Kitabın sonlarında James'in yaptığı şeye çok kızdım. >.<
O yüzden ikinci kitap boyunca kolay kolayda affedemedim.
Bianca onun yüzünde bayağı zor anlar yaşadı.Hani sadece duygusal anlamdadeğil bütün paparazzilerde anıldı ve hiçte iyi bir şekilde değil.Meğer bizim bay güzel ne kadar ünlüymüş haberimiz yokmuş. -_-
James'in o arkadaşının kızına da,evinde çalıştırdğı ahçıyada çok sinir oldum.Ne kadar beğendiğim yçnler olsa da ben bayan karakterden yanayım..Ben istediğimi diyebilirim ama Stephan dışında hiçbir karakter onun hakkında kötü konuşamaz arkadaş. :P
Bütün bu olaylar olduktan sonra sen o cadı kızla git davete katıl oldu mu şimdi?İşte James'e en kızdığım noktalardan biri de buydu. *-*
Bu paparazzi yüzünden yıllardır kaçtığı babası Bianca'yı buldu.geçmişte yaşanılan şeyi yazmıyorum zira bol spoiler içeriyor.Ama bir baba kızını hastanelik edecek şekilde dövüyorsa o insan değil,açık ve net.
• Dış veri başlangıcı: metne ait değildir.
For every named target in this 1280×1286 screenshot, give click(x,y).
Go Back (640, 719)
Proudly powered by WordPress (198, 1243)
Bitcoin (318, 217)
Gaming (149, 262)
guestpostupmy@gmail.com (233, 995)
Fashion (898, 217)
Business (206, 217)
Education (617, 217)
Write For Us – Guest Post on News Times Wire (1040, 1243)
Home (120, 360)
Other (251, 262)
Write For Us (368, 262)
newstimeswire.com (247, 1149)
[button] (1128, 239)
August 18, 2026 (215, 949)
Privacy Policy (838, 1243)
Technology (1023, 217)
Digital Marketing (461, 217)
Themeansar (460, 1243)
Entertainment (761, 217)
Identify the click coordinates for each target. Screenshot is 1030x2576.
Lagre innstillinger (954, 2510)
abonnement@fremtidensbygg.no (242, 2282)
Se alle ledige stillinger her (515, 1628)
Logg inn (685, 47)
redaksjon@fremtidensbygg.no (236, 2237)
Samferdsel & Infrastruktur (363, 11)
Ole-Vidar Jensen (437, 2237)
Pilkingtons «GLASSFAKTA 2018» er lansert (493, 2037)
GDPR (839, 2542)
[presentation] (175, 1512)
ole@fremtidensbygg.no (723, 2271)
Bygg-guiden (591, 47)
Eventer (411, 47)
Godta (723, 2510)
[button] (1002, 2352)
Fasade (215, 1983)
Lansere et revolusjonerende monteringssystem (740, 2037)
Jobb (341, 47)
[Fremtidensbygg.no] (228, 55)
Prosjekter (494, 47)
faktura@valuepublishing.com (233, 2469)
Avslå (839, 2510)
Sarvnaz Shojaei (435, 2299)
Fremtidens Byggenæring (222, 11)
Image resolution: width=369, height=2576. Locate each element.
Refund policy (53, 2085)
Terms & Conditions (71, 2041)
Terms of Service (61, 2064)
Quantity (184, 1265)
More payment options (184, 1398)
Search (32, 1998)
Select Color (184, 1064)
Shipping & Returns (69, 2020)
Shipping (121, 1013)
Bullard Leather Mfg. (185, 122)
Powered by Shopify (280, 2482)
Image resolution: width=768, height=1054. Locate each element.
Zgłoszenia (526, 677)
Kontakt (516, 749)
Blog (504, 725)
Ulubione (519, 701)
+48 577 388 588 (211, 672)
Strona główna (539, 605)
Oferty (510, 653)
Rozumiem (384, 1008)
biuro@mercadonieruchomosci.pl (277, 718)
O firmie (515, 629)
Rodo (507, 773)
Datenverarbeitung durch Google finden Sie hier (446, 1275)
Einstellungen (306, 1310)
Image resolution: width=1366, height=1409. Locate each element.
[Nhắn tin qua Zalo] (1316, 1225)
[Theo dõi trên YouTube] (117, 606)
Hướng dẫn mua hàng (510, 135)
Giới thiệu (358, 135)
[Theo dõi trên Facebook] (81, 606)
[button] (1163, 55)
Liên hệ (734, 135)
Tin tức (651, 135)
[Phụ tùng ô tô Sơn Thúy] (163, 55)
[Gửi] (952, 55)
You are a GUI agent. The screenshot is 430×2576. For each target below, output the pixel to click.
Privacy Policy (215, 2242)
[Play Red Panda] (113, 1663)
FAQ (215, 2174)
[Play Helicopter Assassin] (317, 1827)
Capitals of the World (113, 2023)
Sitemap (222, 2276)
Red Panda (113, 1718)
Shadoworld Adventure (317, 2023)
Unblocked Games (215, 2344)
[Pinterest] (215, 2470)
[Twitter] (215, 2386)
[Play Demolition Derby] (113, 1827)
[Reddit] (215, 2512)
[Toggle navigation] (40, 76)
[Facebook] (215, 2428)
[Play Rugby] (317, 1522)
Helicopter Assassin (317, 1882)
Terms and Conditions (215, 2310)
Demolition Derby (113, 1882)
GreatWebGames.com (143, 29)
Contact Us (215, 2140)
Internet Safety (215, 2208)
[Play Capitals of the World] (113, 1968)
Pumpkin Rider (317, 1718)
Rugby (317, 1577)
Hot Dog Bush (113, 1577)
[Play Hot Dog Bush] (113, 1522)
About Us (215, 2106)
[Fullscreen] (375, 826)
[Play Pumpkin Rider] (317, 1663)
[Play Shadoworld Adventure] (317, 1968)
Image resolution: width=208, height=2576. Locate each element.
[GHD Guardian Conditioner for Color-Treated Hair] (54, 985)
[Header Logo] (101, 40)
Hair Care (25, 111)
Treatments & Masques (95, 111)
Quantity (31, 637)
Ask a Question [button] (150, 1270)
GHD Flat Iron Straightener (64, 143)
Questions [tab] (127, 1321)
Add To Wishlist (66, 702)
Serinin son kitabı da çıktı.
Yayınevi yazarın Tristan&Daniska serisini de yayınlayacakmış.İyi bir seçim yapmışlar.Bu seriyi yabancı bloggerlarda görüyordum bu yüzden sevindim. Bu seri de sanırım Uçuşta serisiyle bağlantılı.Neyse çıkınca okuruz artık onu da.
R.K Lilley bundan sonra takip edeceğim yazarlar arasında.